<<<<

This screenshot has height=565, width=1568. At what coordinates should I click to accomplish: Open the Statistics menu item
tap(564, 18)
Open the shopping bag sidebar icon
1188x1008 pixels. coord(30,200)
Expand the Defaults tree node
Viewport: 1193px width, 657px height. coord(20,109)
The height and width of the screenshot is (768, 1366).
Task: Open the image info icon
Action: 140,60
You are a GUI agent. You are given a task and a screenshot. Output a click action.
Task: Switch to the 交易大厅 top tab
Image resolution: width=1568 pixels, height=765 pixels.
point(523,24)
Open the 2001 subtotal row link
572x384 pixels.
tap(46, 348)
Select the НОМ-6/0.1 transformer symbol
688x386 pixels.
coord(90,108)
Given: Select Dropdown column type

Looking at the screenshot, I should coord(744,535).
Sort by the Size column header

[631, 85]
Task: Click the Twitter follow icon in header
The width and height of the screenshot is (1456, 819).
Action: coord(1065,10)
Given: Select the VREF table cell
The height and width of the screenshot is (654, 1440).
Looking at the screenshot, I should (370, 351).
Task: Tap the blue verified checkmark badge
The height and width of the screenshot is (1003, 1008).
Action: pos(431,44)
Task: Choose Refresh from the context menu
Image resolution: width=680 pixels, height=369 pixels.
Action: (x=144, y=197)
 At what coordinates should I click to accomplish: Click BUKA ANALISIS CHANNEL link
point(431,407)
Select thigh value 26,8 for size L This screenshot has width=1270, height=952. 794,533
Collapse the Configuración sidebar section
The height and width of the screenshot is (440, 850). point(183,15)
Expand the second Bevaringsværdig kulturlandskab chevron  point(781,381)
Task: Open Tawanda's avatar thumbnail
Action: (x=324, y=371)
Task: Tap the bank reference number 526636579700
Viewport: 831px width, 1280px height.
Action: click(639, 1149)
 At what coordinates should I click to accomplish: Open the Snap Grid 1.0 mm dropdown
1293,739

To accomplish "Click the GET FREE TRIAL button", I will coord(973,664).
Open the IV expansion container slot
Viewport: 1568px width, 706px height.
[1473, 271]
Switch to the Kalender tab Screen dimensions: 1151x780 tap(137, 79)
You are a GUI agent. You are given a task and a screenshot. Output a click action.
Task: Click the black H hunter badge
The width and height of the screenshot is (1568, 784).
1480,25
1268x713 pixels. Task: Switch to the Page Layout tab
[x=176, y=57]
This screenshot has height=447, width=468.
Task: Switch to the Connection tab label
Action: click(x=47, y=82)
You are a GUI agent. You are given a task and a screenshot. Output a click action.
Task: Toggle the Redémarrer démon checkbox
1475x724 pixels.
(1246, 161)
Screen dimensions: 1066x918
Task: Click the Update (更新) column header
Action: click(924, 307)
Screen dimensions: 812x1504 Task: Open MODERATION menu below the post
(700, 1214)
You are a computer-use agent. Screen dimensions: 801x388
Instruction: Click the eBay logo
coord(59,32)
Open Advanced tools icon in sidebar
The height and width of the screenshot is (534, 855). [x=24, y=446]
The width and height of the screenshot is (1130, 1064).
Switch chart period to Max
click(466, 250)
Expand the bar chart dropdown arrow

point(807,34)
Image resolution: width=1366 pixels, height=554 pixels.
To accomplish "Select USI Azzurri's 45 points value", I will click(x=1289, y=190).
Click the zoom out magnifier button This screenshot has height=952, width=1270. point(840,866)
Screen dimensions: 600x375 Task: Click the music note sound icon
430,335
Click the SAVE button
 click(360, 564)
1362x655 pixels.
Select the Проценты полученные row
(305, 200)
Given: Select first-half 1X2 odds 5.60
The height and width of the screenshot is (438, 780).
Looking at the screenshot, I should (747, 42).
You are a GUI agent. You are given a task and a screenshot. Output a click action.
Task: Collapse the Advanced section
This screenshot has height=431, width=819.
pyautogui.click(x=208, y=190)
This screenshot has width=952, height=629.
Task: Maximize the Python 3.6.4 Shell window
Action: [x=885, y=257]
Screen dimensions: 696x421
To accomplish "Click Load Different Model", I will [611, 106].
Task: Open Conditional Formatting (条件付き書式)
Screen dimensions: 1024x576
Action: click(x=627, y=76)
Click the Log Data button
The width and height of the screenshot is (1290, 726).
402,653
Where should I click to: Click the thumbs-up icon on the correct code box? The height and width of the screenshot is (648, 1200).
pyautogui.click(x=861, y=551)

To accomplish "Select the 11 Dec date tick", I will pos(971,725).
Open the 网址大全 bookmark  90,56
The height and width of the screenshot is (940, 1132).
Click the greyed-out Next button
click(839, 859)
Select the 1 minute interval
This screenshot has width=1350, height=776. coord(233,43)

>>>>

* ACTIVITY
Return the full data above, line for line.

* TASK OUTPUT
This screenshot has height=565, width=1568. At what coordinates should I click to accomplish: Open the Statistics menu item
tap(564, 18)
Open the shopping bag sidebar icon
1188x1008 pixels. coord(30,200)
Expand the Defaults tree node
Viewport: 1193px width, 657px height. coord(20,109)
The height and width of the screenshot is (768, 1366).
Task: Open the image info icon
Action: 140,60
You are a GUI agent. You are given a task and a screenshot. Output a click action.
Task: Switch to the 交易大厅 top tab
Image resolution: width=1568 pixels, height=765 pixels.
point(523,24)
Open the 2001 subtotal row link
572x384 pixels.
tap(46, 348)
Select the НОМ-6/0.1 transformer symbol
688x386 pixels.
coord(90,108)
Given: Select Dropdown column type

Looking at the screenshot, I should coord(744,535).
Sort by the Size column header

[631, 85]
Task: Click the Twitter follow icon in header
The width and height of the screenshot is (1456, 819).
Action: coord(1065,10)
Given: Select the VREF table cell
The height and width of the screenshot is (654, 1440).
Looking at the screenshot, I should (370, 351).
Task: Tap the blue verified checkmark badge
The height and width of the screenshot is (1003, 1008).
Action: pos(431,44)
Task: Choose Refresh from the context menu
Image resolution: width=680 pixels, height=369 pixels.
Action: (x=144, y=197)
 At what coordinates should I click to accomplish: Click BUKA ANALISIS CHANNEL link
point(431,407)
Select thigh value 26,8 for size L This screenshot has width=1270, height=952. 794,533
Collapse the Configuración sidebar section
The height and width of the screenshot is (440, 850). point(183,15)
Expand the second Bevaringsværdig kulturlandskab chevron  point(781,381)
Task: Open Tawanda's avatar thumbnail
Action: (x=324, y=371)
Task: Tap the bank reference number 526636579700
Viewport: 831px width, 1280px height.
Action: click(639, 1149)
 At what coordinates should I click to accomplish: Open the Snap Grid 1.0 mm dropdown
1293,739

To accomplish "Click the GET FREE TRIAL button", I will coord(973,664).
Open the IV expansion container slot
Viewport: 1568px width, 706px height.
[1473, 271]
Switch to the Kalender tab Screen dimensions: 1151x780 tap(137, 79)
You are a GUI agent. You are given a task and a screenshot. Output a click action.
Task: Click the black H hunter badge
The width and height of the screenshot is (1568, 784).
1480,25
1268x713 pixels. Task: Switch to the Page Layout tab
[x=176, y=57]
This screenshot has height=447, width=468.
Task: Switch to the Connection tab label
Action: click(x=47, y=82)
You are a GUI agent. You are given a task and a screenshot. Output a click action.
Task: Toggle the Redémarrer démon checkbox
1475x724 pixels.
(1246, 161)
Screen dimensions: 1066x918
Task: Click the Update (更新) column header
Action: click(924, 307)
Screen dimensions: 812x1504 Task: Open MODERATION menu below the post
(700, 1214)
You are a computer-use agent. Screen dimensions: 801x388
Instruction: Click the eBay logo
coord(59,32)
Open Advanced tools icon in sidebar
The height and width of the screenshot is (534, 855). [x=24, y=446]
The width and height of the screenshot is (1130, 1064).
Switch chart period to Max
click(466, 250)
Expand the bar chart dropdown arrow

point(807,34)
Image resolution: width=1366 pixels, height=554 pixels.
To accomplish "Select USI Azzurri's 45 points value", I will click(x=1289, y=190).
Click the zoom out magnifier button This screenshot has height=952, width=1270. point(840,866)
Screen dimensions: 600x375 Task: Click the music note sound icon
430,335
Click the SAVE button
 click(360, 564)
1362x655 pixels.
Select the Проценты полученные row
(305, 200)
Given: Select first-half 1X2 odds 5.60
The height and width of the screenshot is (438, 780).
Looking at the screenshot, I should (747, 42).
You are a GUI agent. You are given a task and a screenshot. Output a click action.
Task: Collapse the Advanced section
This screenshot has height=431, width=819.
pyautogui.click(x=208, y=190)
This screenshot has width=952, height=629.
Task: Maximize the Python 3.6.4 Shell window
Action: [x=885, y=257]
Screen dimensions: 696x421
To accomplish "Click Load Different Model", I will [611, 106].
Task: Open Conditional Formatting (条件付き書式)
Screen dimensions: 1024x576
Action: click(x=627, y=76)
Click the Log Data button
The width and height of the screenshot is (1290, 726).
402,653
Where should I click to: Click the thumbs-up icon on the correct code box? The height and width of the screenshot is (648, 1200).
pyautogui.click(x=861, y=551)

To accomplish "Select the 11 Dec date tick", I will pos(971,725).
Open the 网址大全 bookmark  90,56
The height and width of the screenshot is (940, 1132).
Click the greyed-out Next button
click(839, 859)
Select the 1 minute interval
This screenshot has width=1350, height=776. coord(233,43)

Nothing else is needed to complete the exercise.